Konoha. Menyebut nama tempat kami dilahirkan saja sudah membuatku merinding. Aku cinta tanah airku, sangat mencintainya malah. Tapi, kini tempat ini menjadi lautan darah, menjadi tempat yang porak poranda, tempat yang setiap saat terdengar suara tangisan orang yang kehilangan. Ini menyakitkan.

"Mau kopi?" suara Shizune-Neesan membuyarkan lamunan singkatku.

"Boleh," ujarku menerima kopi yang dibawanya kemudian kembali melihat hujan dari jendela kaca dihadapanku. "Menurut Nee-san apakah Tsunade-shisou baik-baik saja? Kenapa perasaanku tidak enak?" tanyaku khawatir, aku sangat mengkhawatirkan keadaan guruku yang satu itu. Dia sudah kuanggap sebagai ibuku sendiri.

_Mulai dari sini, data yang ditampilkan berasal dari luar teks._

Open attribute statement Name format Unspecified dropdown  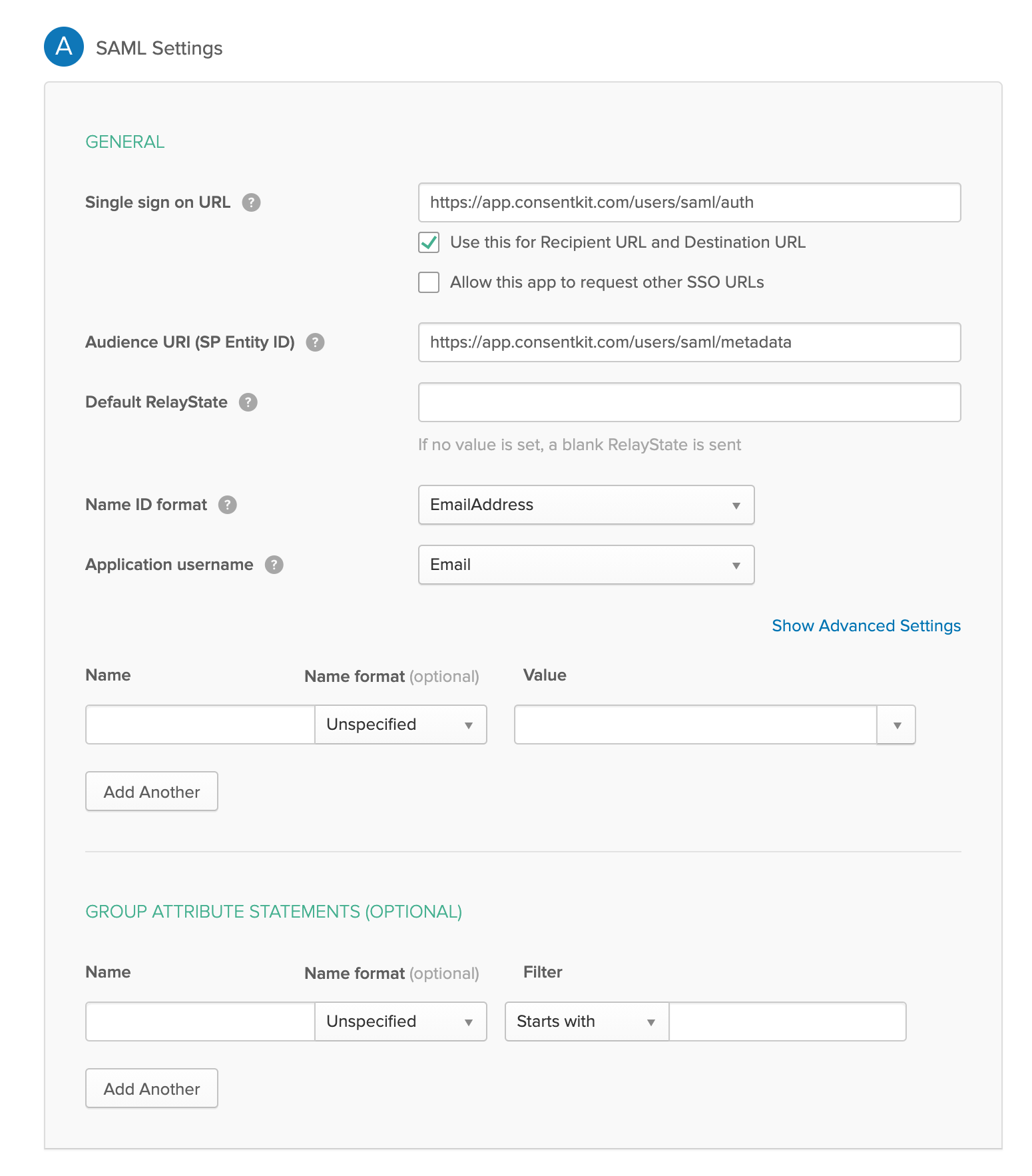tap(400, 725)
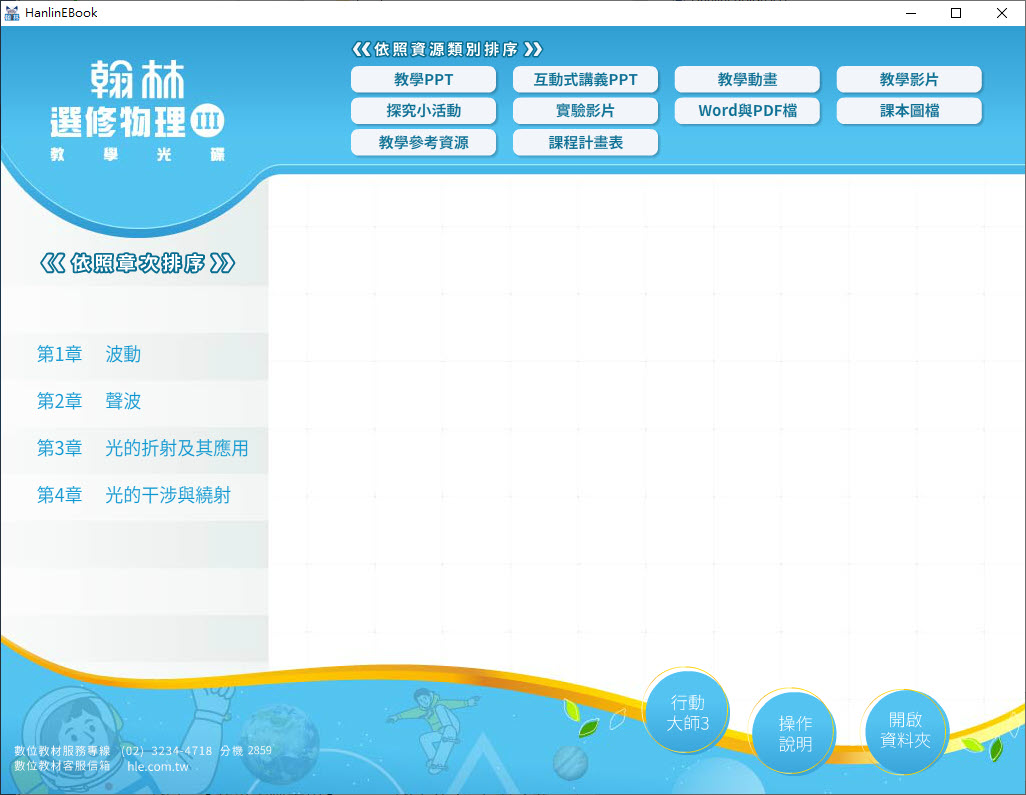The width and height of the screenshot is (1026, 795).
Task: Click the HanlinEBook title bar app icon
Action: (x=12, y=13)
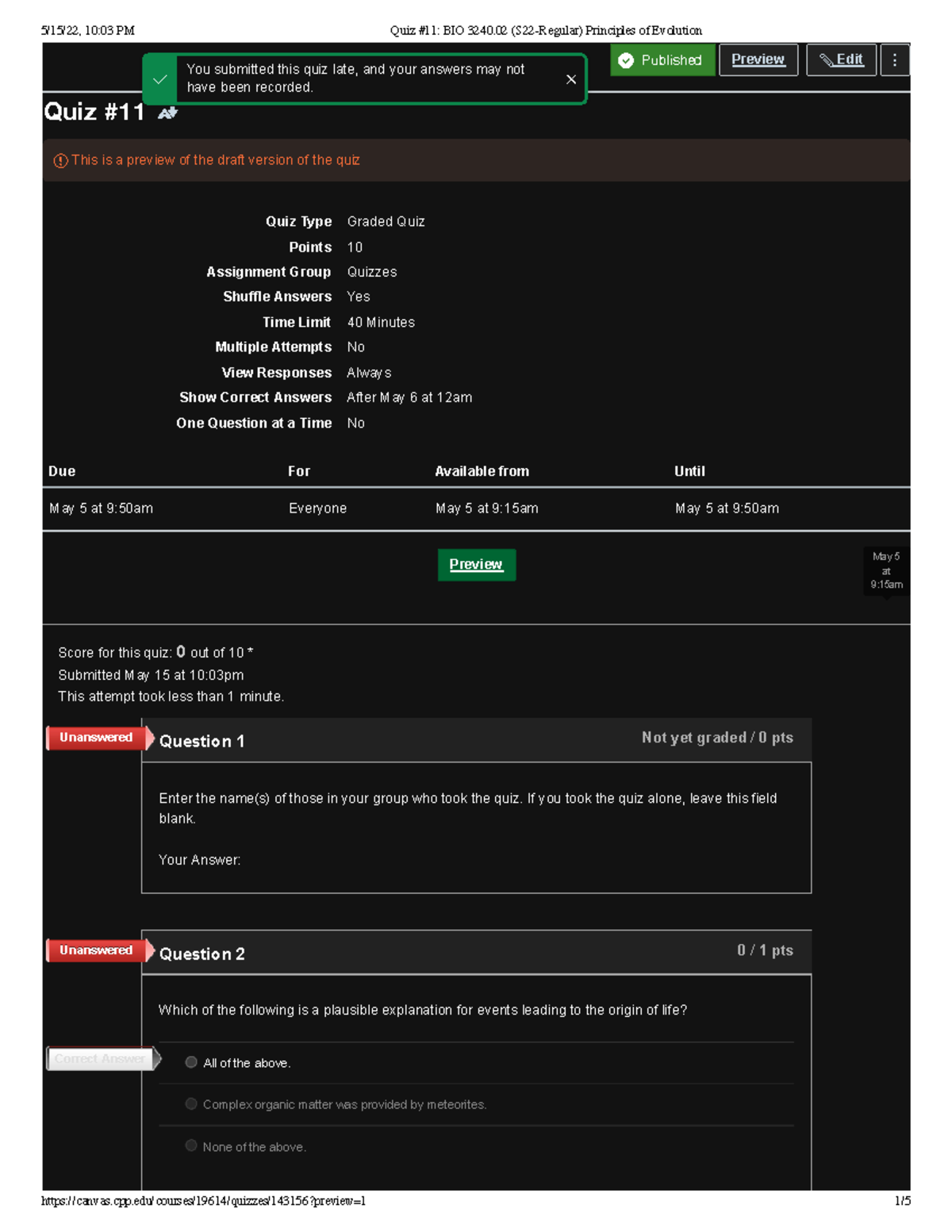Choose "Complex organic matter was provided by meteorites"
The height and width of the screenshot is (1232, 952).
(x=191, y=1104)
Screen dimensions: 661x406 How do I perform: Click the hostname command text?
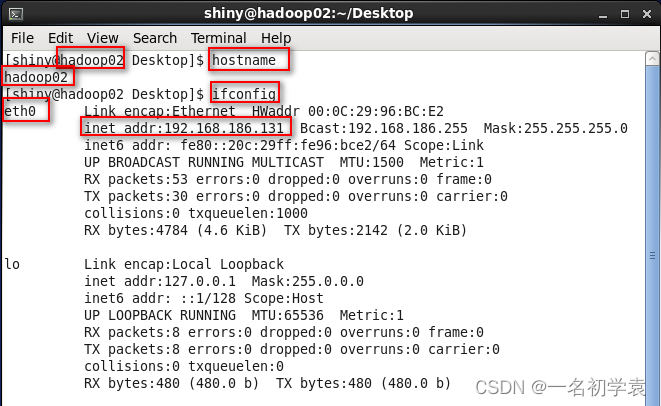coord(250,60)
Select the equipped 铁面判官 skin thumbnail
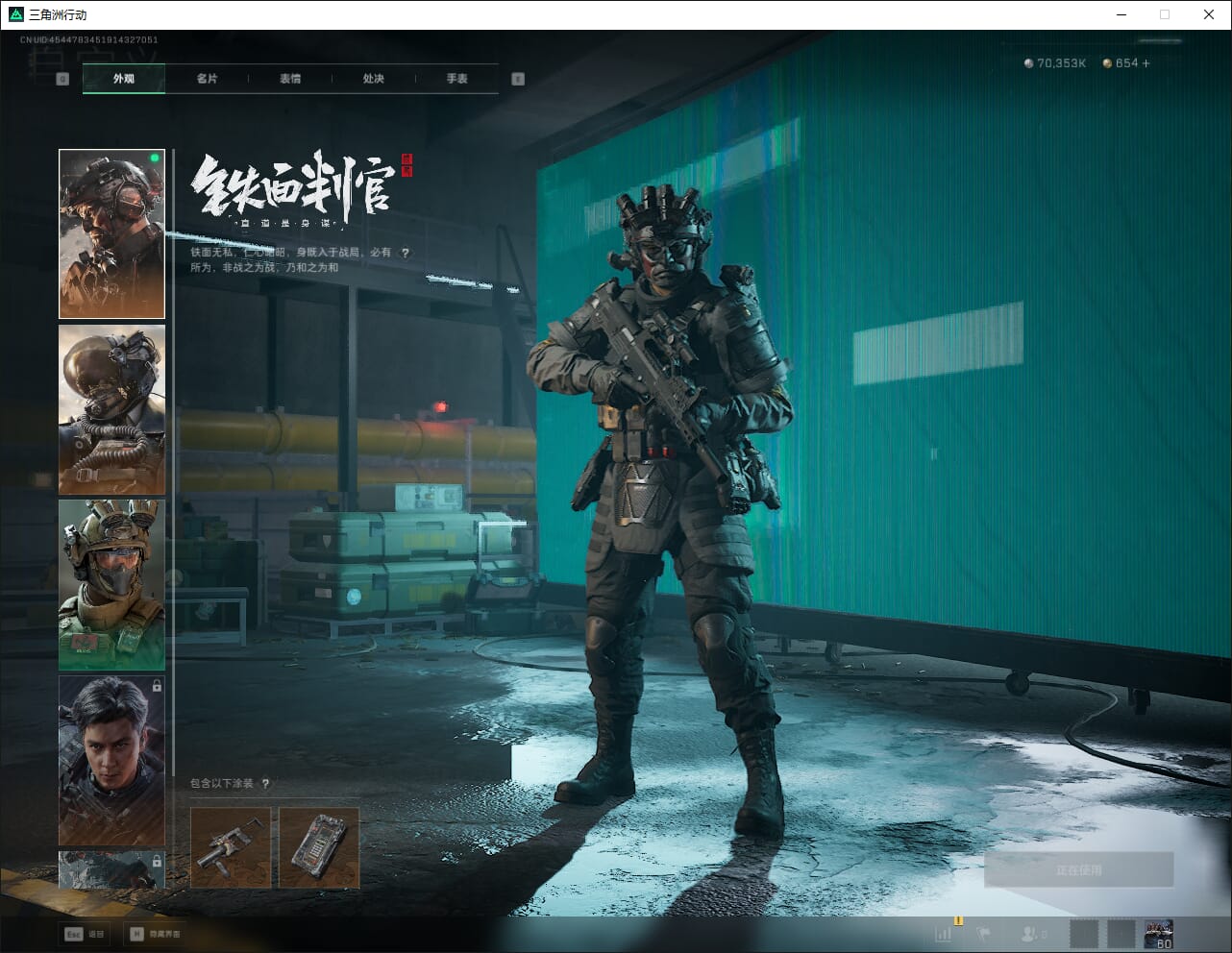 pyautogui.click(x=111, y=233)
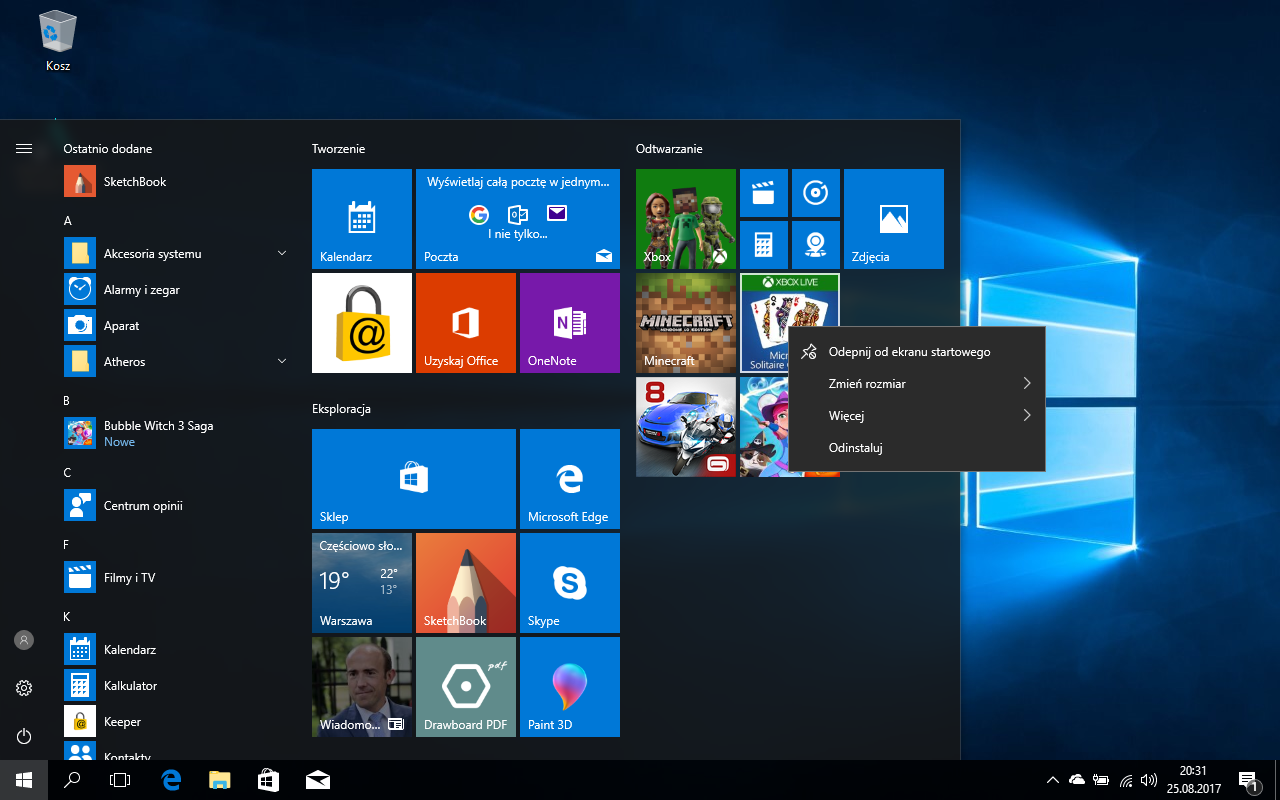Open the Microsoft Edge tile
1280x800 pixels.
[569, 479]
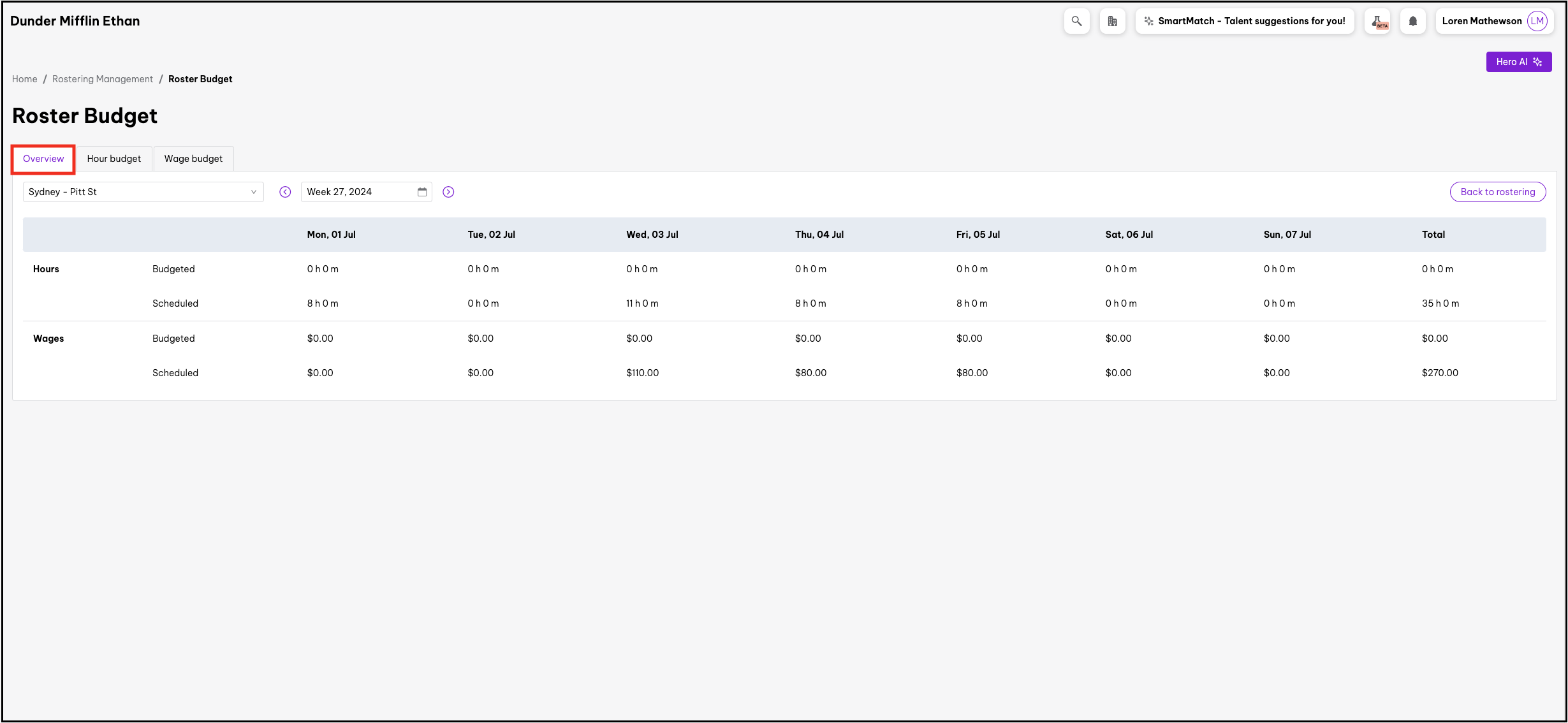Switch to the Hour budget tab
The width and height of the screenshot is (1568, 723).
(x=114, y=159)
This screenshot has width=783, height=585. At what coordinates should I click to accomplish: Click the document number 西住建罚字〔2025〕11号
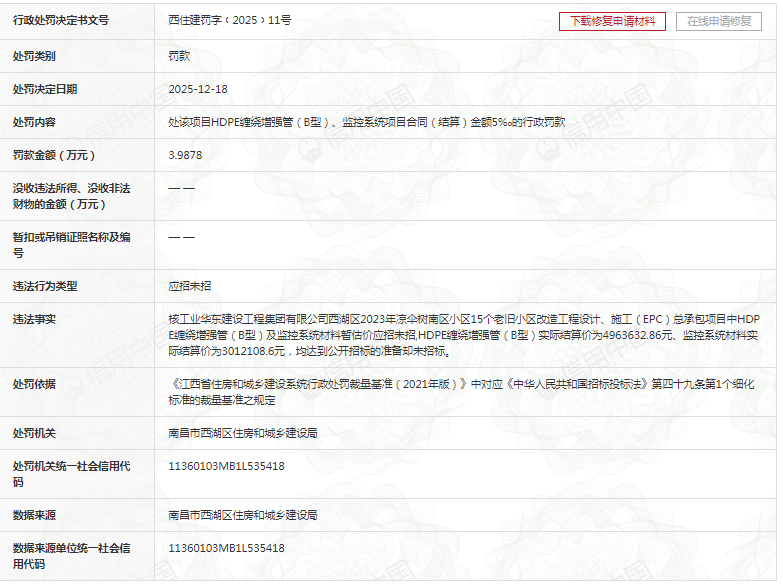pyautogui.click(x=230, y=20)
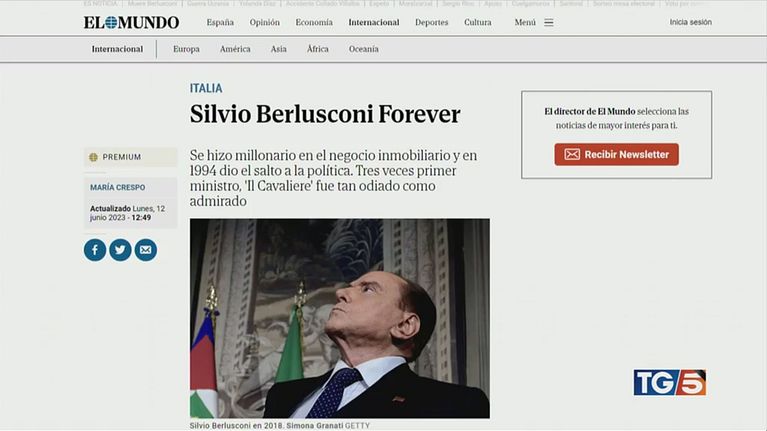
Task: Open the Deportes section
Action: [431, 23]
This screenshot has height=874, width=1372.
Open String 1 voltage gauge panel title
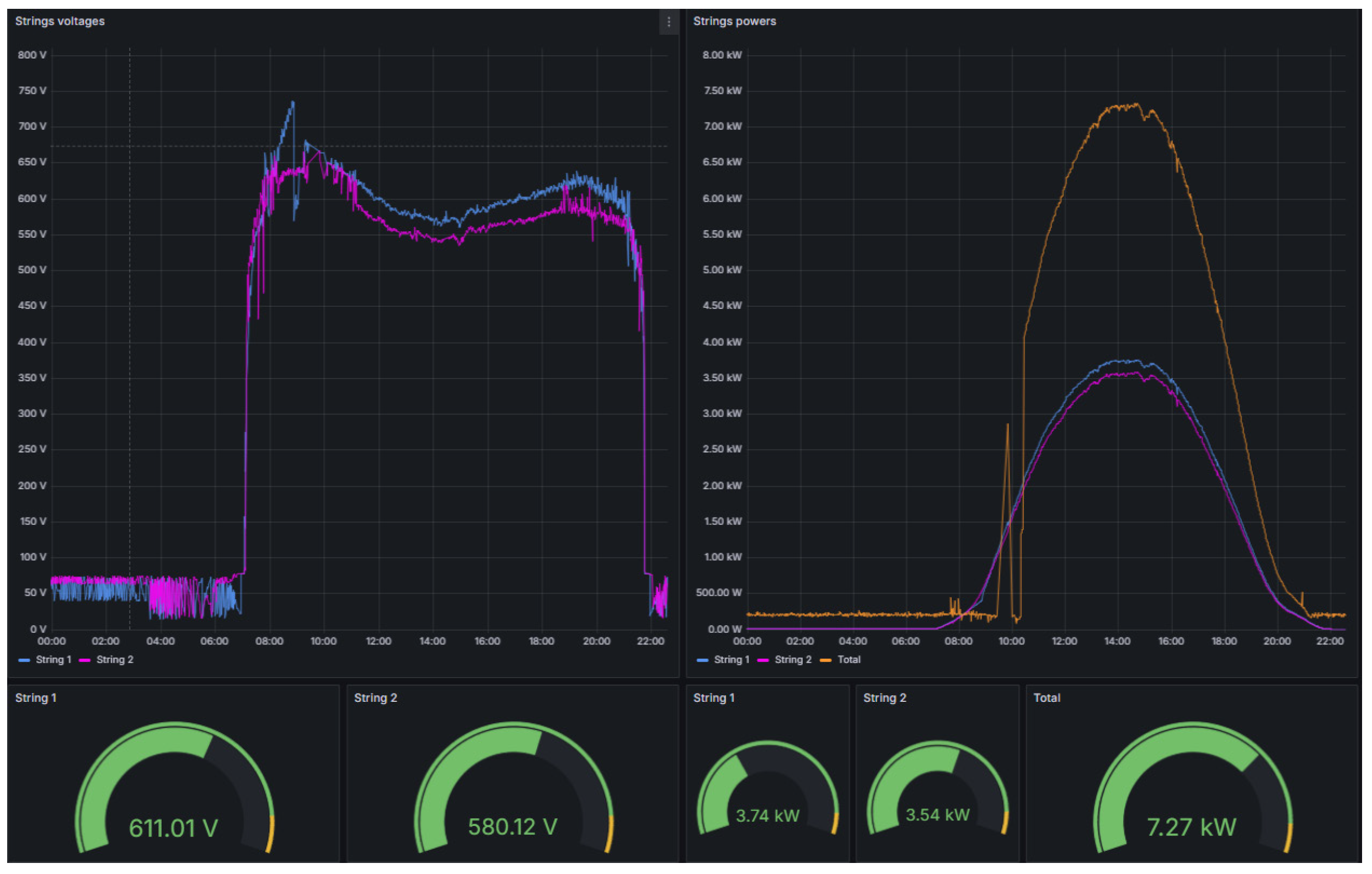35,697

Shizune-Neesan terdiam sejenak, mungkin sedang berfikir. "Aku hanya berharap dia baik-baik saja," ujarnya singkat, terlihat raut sedih dari wajahnya yang lelah.

Aku juga berharap begitu.

"Sakura, sebaiknya kau istirahat, besok kita harus berangkat. Kita harus menjaga tenaga kita, pasien disini serahkan saja pada suster lain. Kau harus tidur."

"Baik baik, kau jadi cerewet sejak shisou tidak ada," kataku sebelum pergi berlalu ke arah tenda tempatku beristirahat sejak seminggu yang lalu.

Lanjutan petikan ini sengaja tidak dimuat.